Using a Template to Expose a Private Typedef

Question

I have a class that contains a private typedef and several member functions:

class Foo
{
private:
  typedef std::blahblah FooPart;
  FooPart m_fooPart;
  ...
public:
  int someFn1();
  int someFn2();
};

Several member functions need to use m_fooPart in a similar way, so I want to put that in a function. I put helper functions in the anonymous namespace whenever I can, but in this case, they need to know what FooPart is. So, I've done this:

namespace
{
  template <typename T>
  int helperFn(const T& foopart, int index)
  {
    ...
    return foopart.fn(index);
  }
}

int Foo::someFn1()
{
  ...
  return helperFn(m_fooPart, ix);       
}

By forcing the compiler to produce the FooPart type, am I still in the land of well-defined behavior? Is there a more elegant way of accomplishing this that doesn't increase the size of Foo or make public what is now private?

Answer 1

Yes, that approach produces well-defined, standards-compliant behavior.

That said, adding member functions to a class does not increase the size of a class (assuming you mean the result of the sizeof operator), so I'm not sure what drawback you perceive in just making the helper function a private member of Foo.

Answer 2

Simple answer: make the typedef public.

That will leak a minor detail of implementation (the actual internal type), but because it is typedefed you can redefine it at any time and it should be fine.

A little less simple: befriend the helper function, providing access to your internal type.

The problem with this second approach is that you are not only granting access to the typedef, but also to all the private parts of your class, and that might not be the best idea. At any rate, since this is an internal helper function, it is under your own control, and it should be fine. (Now that I think of it, you might want to declare the function in a named namespace, for the friend declaration to succeed)

Even less simple: Create a separate typedef inside the implementation file, and ensure that they are synchronized.

You can ensure that the types are the same with a small bit of metaprogramming, with a same_type<T,U> template that will provide a true value if the two types are the same and false otherwise. A static assert will trigger an error if the typedef changes in only one place

Back to simple again: provide the typedef or use the type directly without the static assert.

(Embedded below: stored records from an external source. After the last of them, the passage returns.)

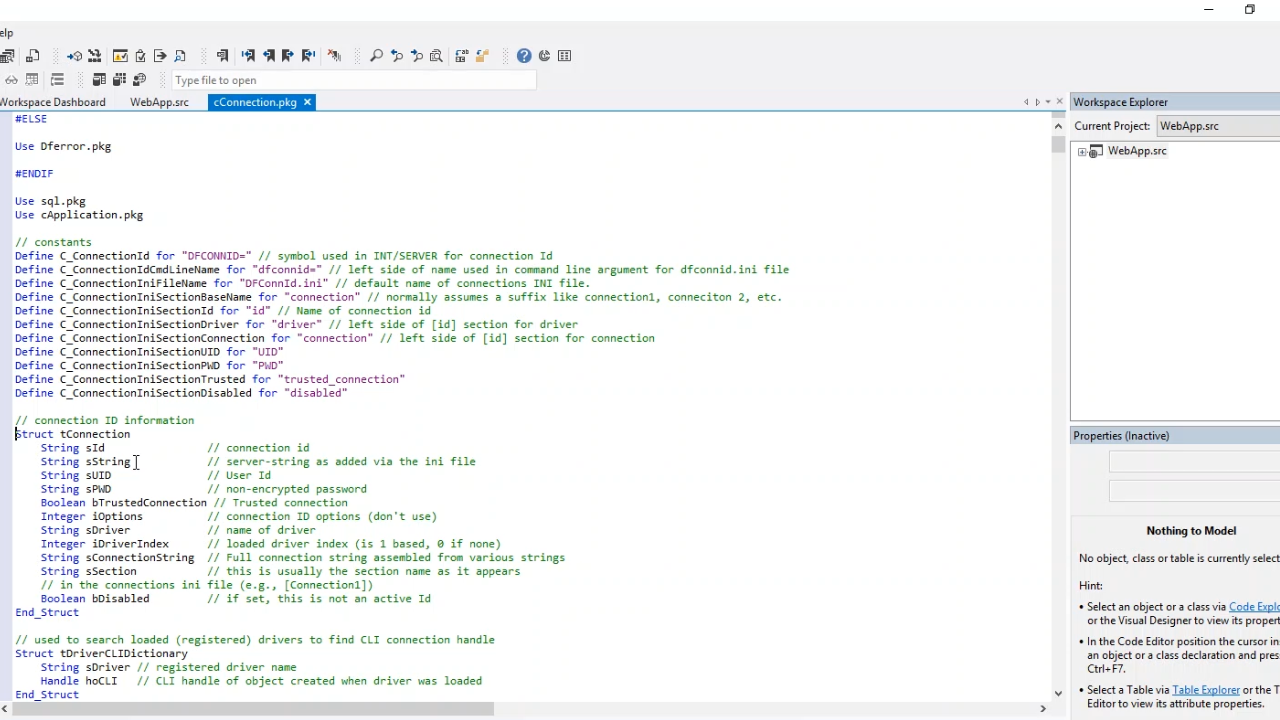Screen dimensions: 1280x720
Task: Open the Table Explorer link
Action: pyautogui.click(x=1205, y=690)
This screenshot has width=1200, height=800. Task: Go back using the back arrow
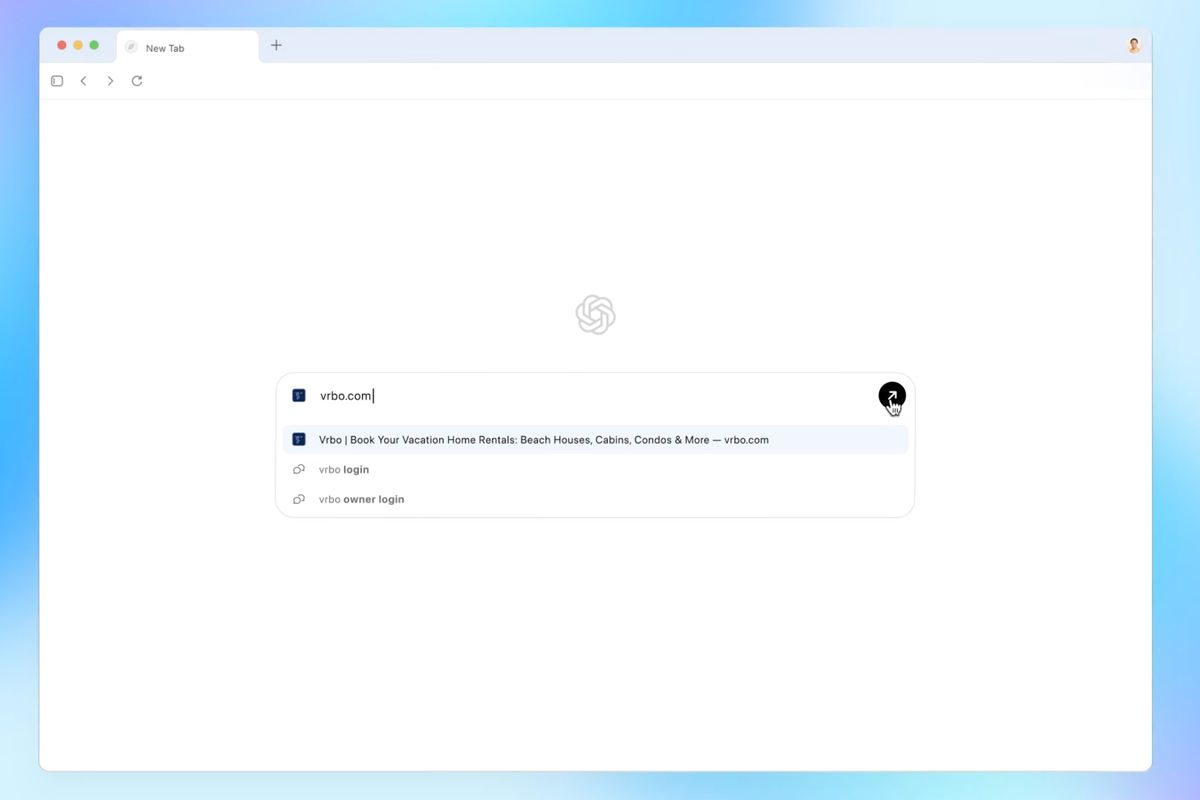84,81
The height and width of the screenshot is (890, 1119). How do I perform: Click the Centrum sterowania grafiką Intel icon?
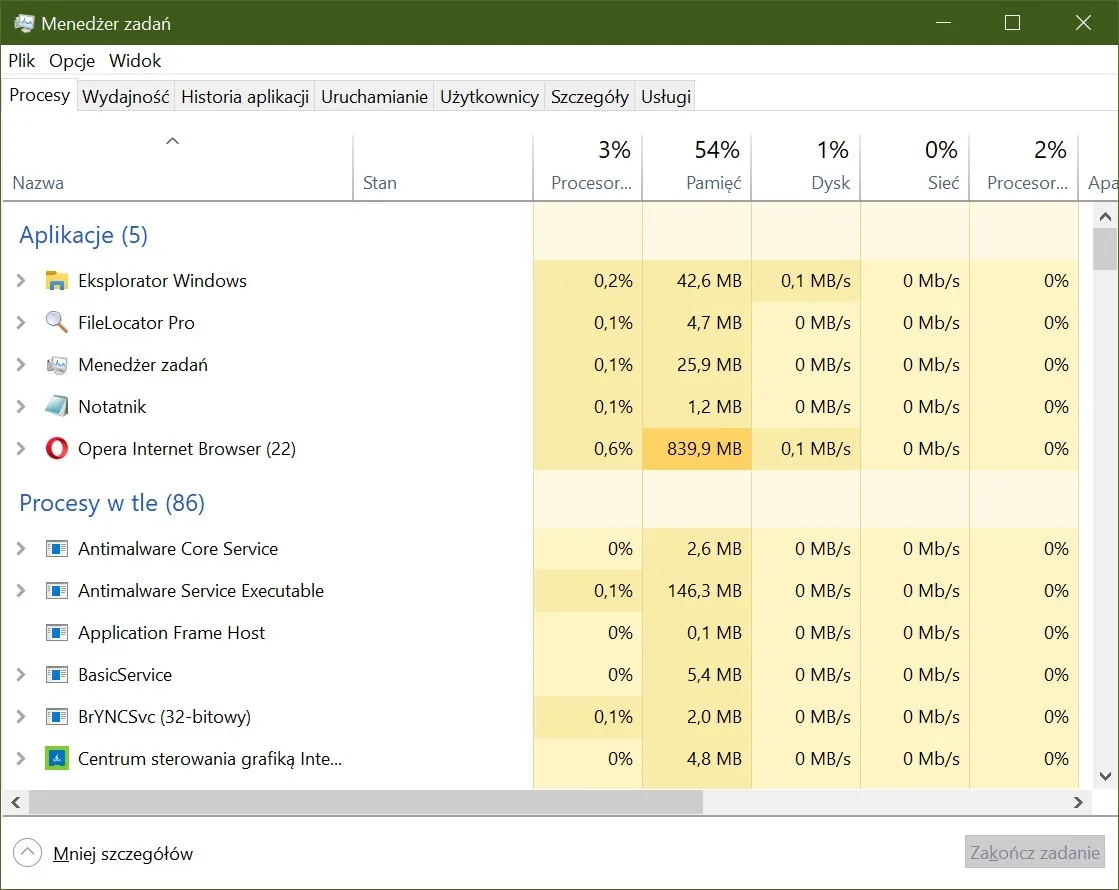point(57,759)
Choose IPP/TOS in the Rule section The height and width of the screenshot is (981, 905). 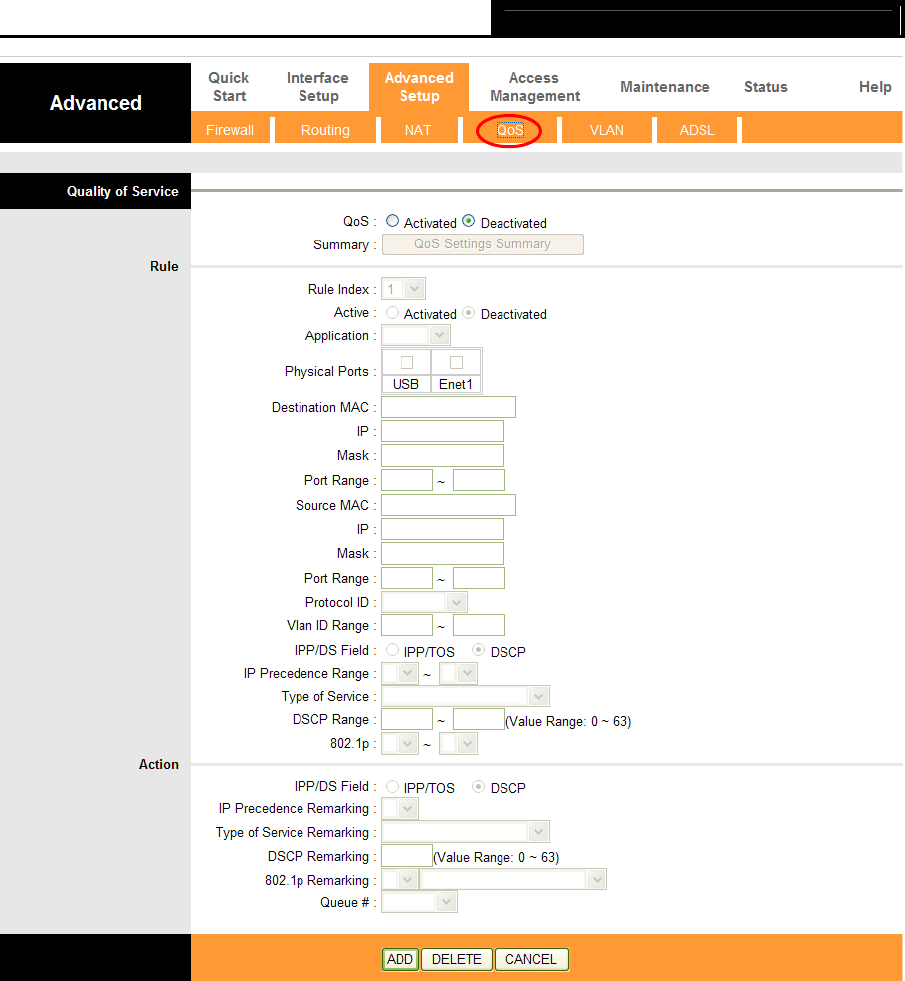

You are calling a function (this should not be a template as in your code) and passing a reference. If the typedef changes in the class, the call will fail and the compiler will tell you.

I would go for the last option, while it may look a little rough and less delicate than the others, the fact is that this is only an implementation detail that is not used by others, you are under full control of the code and well, simple is better.

EDIT, after the comment.

I started writing this as a comment, but it became too long, so I am adding it to the answer.

There is nothing wrong in that solution by itself, other than you are making a function generic unnecessarily and some error messages in the future might not be as simple as they could be with a non-generic signature. Note that the template will not expose the typedef (as the question title suggests) but rather it will make the compiler infer the type at the place of call.

If you change the typedef, instead of getting an error saying that the arguments to helperFn cannot be matched against the existing function, the type will be inferred and the function matched, but you will get an error deeper in helperFn if you use a property of the type that is no longer present. Or worse, you might not even get an error if it is the semantics of the type that have changed.

Consider that the typedef is of a std::list<X>, and that in the function you are iterating over it with this simple correct for loop:

for (typename T::iterator it=x.begin(), end=x.end(); it != end; ) {
   if ( condition(*it) ) 
      it = x.erase(it); 
   else 
      ++it; 
}

Can you catch the effect that changing the typedef to std::vector<X> will have? The compiler cannot even if the code is now incorrect. Whether writing the for loop like that is a good idea, or why is it not just using the erase-remove idiom are different issues (as a matter of fact the previous loop is arguably better than erase-remove for a list), the concrete situation is that the semantics have changed, and because the type is syntactically compatible with the previous one the compiler will not notice that the code is wrong, it will not point you to that function and chances are that you will not review/rewrite it.